Stored records:

━━━

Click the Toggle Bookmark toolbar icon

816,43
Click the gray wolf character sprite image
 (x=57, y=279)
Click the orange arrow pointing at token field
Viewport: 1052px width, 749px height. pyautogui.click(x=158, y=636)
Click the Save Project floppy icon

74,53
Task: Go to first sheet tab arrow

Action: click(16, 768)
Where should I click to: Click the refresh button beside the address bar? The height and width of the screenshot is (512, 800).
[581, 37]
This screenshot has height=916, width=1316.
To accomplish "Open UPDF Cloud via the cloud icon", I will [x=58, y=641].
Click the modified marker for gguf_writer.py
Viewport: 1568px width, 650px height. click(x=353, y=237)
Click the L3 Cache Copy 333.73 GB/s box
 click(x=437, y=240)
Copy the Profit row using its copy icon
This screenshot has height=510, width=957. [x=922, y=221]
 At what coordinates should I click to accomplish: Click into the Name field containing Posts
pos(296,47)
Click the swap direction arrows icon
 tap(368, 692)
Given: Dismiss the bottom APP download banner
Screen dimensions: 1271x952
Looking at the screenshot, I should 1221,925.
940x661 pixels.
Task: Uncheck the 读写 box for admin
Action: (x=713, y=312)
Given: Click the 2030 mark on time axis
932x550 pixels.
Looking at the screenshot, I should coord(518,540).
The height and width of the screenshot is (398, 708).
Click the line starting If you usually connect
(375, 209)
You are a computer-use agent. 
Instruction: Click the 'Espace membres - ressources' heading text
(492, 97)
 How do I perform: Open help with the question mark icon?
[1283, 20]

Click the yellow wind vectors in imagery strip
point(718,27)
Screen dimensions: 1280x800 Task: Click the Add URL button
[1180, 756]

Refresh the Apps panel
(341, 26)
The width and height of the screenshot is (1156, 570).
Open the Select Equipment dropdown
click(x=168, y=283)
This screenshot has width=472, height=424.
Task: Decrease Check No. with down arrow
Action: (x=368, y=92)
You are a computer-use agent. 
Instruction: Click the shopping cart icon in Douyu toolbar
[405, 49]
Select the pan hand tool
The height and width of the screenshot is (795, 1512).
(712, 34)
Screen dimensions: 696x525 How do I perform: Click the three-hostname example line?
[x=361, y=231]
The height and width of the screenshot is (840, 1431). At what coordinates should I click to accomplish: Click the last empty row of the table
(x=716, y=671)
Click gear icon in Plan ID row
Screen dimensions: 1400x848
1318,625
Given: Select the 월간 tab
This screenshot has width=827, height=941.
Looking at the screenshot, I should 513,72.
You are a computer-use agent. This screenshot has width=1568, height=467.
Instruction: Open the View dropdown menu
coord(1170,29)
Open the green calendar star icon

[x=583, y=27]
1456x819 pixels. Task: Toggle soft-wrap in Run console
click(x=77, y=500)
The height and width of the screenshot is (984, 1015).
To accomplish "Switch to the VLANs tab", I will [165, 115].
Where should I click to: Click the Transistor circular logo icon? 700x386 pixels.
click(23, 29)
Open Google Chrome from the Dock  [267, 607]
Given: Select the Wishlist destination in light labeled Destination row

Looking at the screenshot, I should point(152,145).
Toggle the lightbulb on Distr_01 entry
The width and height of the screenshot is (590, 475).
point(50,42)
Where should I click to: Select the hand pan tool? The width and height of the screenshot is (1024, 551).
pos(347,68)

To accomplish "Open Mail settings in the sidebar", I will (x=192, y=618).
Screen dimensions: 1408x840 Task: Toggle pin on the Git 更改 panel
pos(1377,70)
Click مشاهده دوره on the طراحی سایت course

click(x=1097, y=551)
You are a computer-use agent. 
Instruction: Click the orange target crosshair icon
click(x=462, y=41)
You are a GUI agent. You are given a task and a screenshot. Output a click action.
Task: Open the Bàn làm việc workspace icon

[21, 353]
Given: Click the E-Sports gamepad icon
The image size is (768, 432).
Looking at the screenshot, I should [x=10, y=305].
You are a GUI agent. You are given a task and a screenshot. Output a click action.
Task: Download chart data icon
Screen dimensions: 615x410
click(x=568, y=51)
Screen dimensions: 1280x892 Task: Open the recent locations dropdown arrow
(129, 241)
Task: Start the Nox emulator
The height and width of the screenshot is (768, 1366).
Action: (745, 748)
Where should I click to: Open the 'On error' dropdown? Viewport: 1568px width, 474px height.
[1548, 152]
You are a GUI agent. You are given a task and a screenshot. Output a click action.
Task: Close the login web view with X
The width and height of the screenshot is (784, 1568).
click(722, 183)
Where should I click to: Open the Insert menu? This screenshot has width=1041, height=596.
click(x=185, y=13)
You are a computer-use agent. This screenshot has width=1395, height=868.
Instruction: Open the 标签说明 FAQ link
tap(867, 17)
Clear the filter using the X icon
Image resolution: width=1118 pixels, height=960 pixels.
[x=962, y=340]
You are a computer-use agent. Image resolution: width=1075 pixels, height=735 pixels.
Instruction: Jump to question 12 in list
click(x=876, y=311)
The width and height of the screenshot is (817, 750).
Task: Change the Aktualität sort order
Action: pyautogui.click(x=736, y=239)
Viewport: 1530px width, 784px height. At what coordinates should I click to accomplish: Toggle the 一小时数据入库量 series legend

━━━

**The problem**
Please list the items from the start up to and including the line with "[x=361, y=231]" as a numbered list, leaving out blank lines.

**The output**
1. Click the Toggle Bookmark toolbar icon
2. 816,43
3. Click the gray wolf character sprite image
4.  (x=57, y=279)
5. Click the orange arrow pointing at token field
6. Viewport: 1052px width, 749px height. pyautogui.click(x=158, y=636)
7. Click the Save Project floppy icon
8. 74,53
9. Task: Go to first sheet tab arrow
10. Action: click(16, 768)
11. Where should I click to: Click the refresh button beside the address bar? The height and width of the screenshot is (512, 800).
12. [581, 37]
13. This screenshot has height=916, width=1316.
14. To accomplish "Open UPDF Cloud via the cloud icon", I will [x=58, y=641].
15. Click the modified marker for gguf_writer.py
16. Viewport: 1568px width, 650px height. click(x=353, y=237)
17. Click the L3 Cache Copy 333.73 GB/s box
18.  click(x=437, y=240)
19. Copy the Profit row using its copy icon
20. This screenshot has height=510, width=957. [x=922, y=221]
21.  At what coordinates should I click to accomplish: Click into the Name field containing Posts
22. pos(296,47)
23. Click the swap direction arrows icon
24.  tap(368, 692)
25. Given: Dismiss the bottom APP download banner
26. Screen dimensions: 1271x952
27. Looking at the screenshot, I should 1221,925.
28. 940x661 pixels.
29. Task: Uncheck the 读写 box for admin
30. Action: (x=713, y=312)
31. Given: Click the 2030 mark on time axis
32. 932x550 pixels.
33. Looking at the screenshot, I should coord(518,540).
34. The height and width of the screenshot is (398, 708).
35. Click the line starting If you usually connect
36. (375, 209)
37. You are a computer-use agent. 
38. Instruction: Click the 'Espace membres - ressources' heading text
39. (492, 97)
40.  How do I perform: Open help with the question mark icon?
41. [1283, 20]
42. Click the yellow wind vectors in imagery strip
43. point(718,27)
44. Screen dimensions: 1280x800 Task: Click the Add URL button
45. [1180, 756]
46. Refresh the Apps panel
47. (341, 26)
48. The width and height of the screenshot is (1156, 570).
49. Open the Select Equipment dropdown
50. click(x=168, y=283)
51. This screenshot has width=472, height=424.
52. Task: Decrease Check No. with down arrow
53. Action: (x=368, y=92)
54. You are a computer-use agent. 
55. Instruction: Click the shopping cart icon in Douyu toolbar
56. [405, 49]
57. Select the pan hand tool
58. The height and width of the screenshot is (795, 1512).
59. (712, 34)
60. Screen dimensions: 696x525 How do I perform: Click the three-hostname example line?
61. [x=361, y=231]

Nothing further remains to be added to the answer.